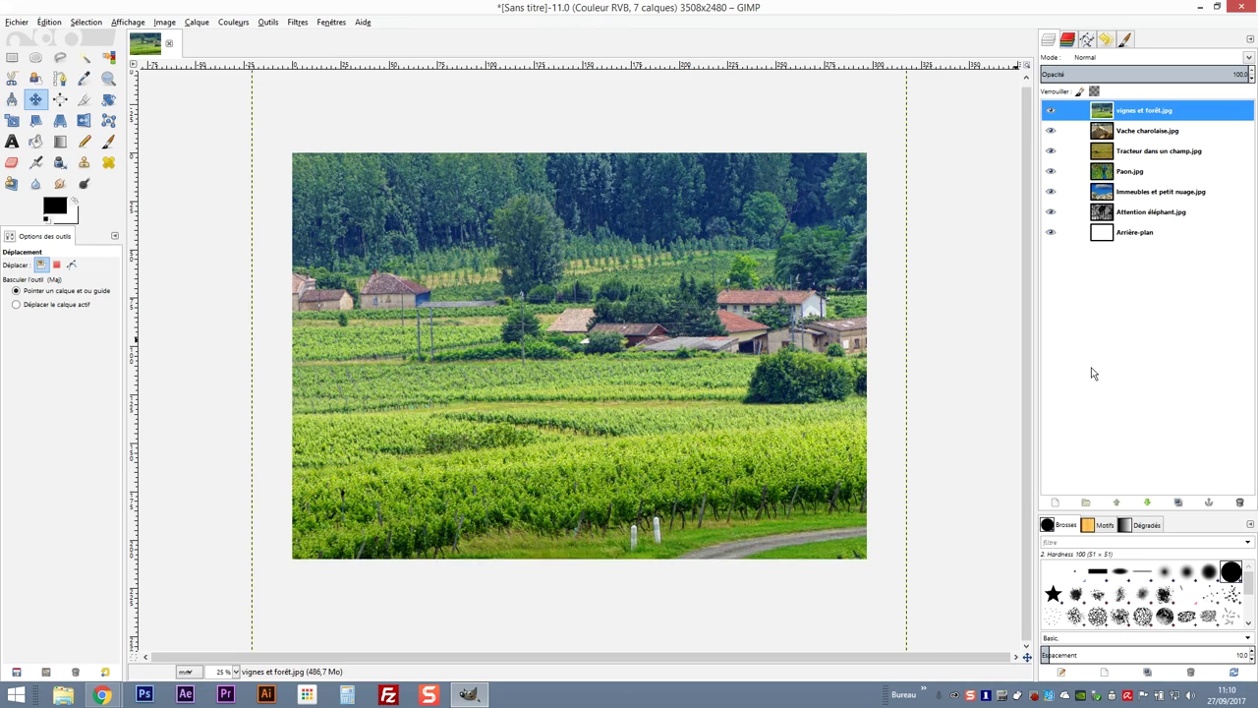The image size is (1258, 708).
Task: Select the Text tool in the toolbox
Action: click(x=12, y=142)
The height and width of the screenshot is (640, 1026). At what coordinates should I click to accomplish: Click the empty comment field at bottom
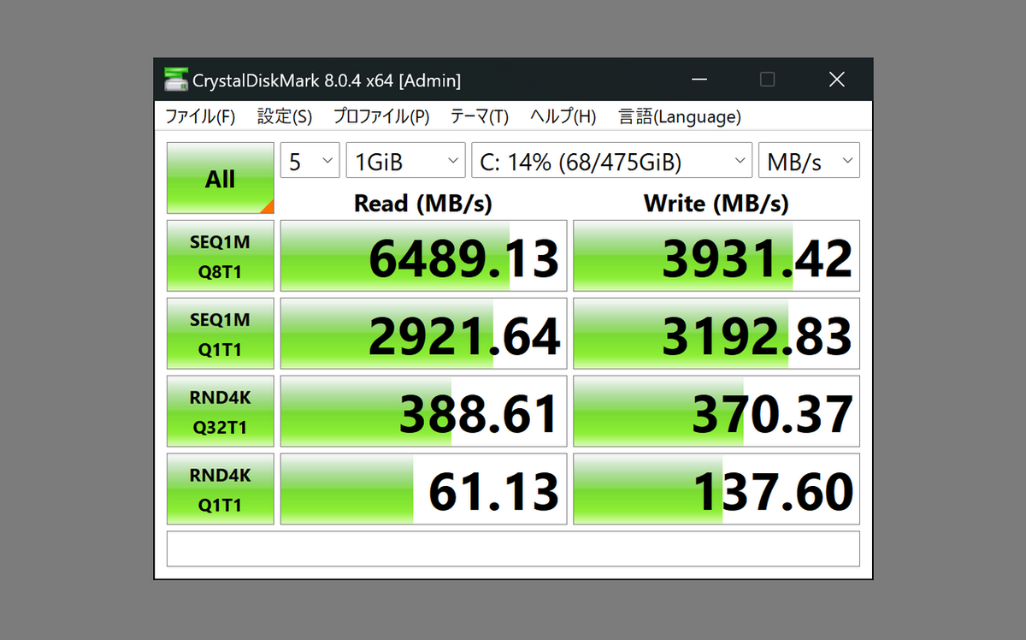click(x=513, y=548)
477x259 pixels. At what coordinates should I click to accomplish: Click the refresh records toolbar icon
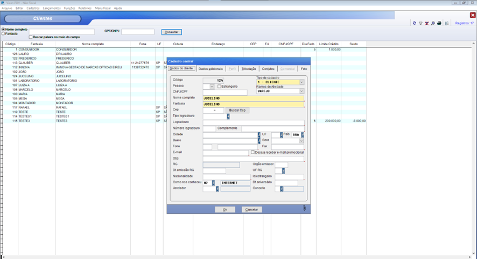[x=414, y=23]
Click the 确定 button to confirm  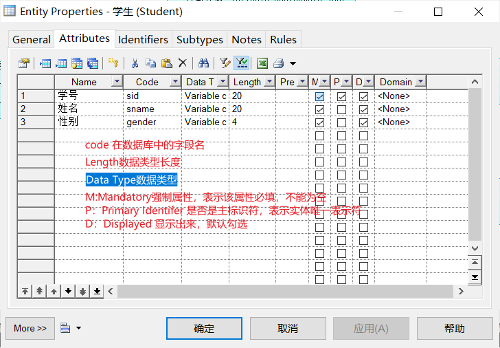pos(204,328)
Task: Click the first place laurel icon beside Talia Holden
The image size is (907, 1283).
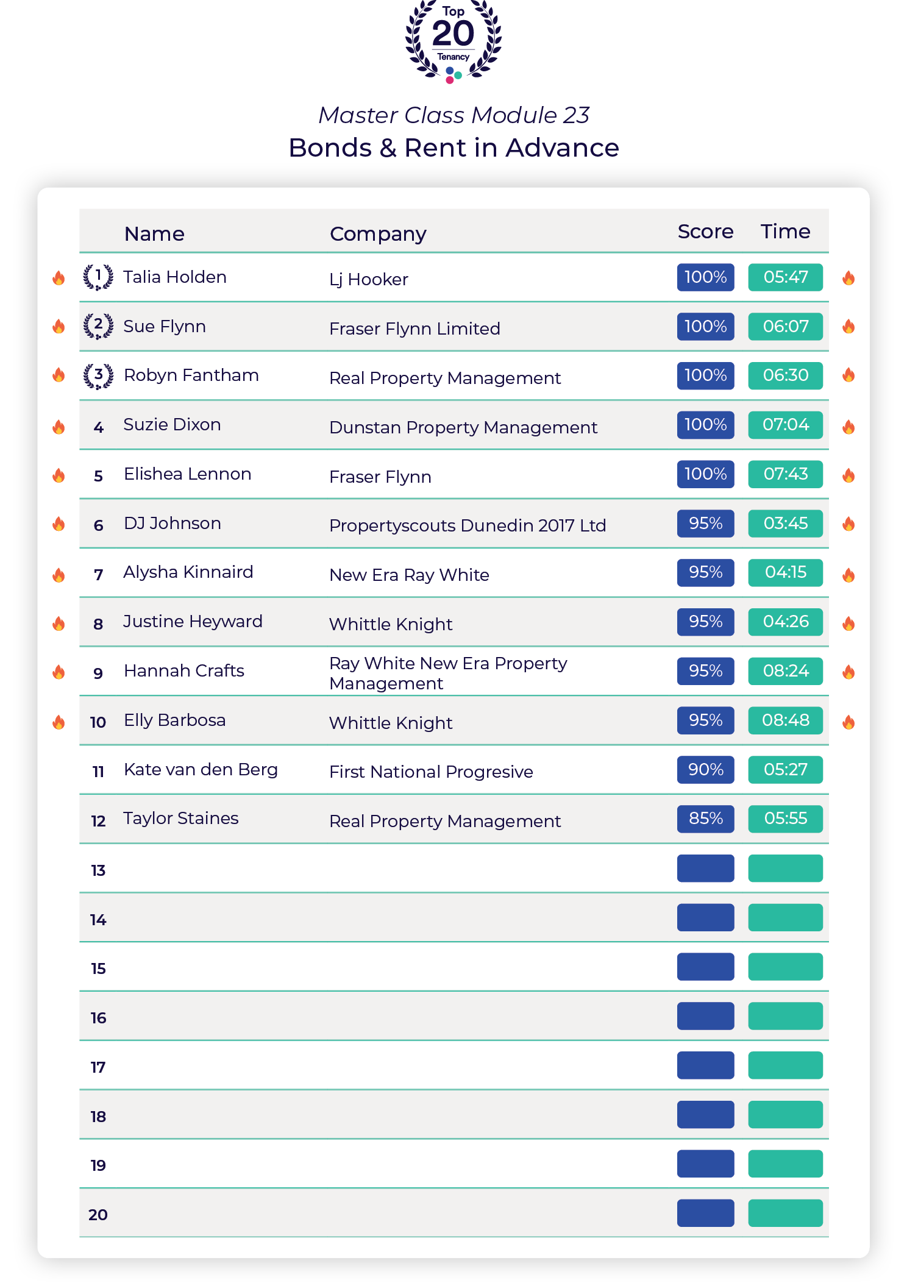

* TASK BRIEF: Begin with the line containing "Task: Click the", stop at the last line of the records above, and copy every line in between exactly, both ends included, with no pictures.

* RESULT OF THIS TASK:
Task: Click the first place laurel icon beside Talia Holden
The image size is (907, 1283).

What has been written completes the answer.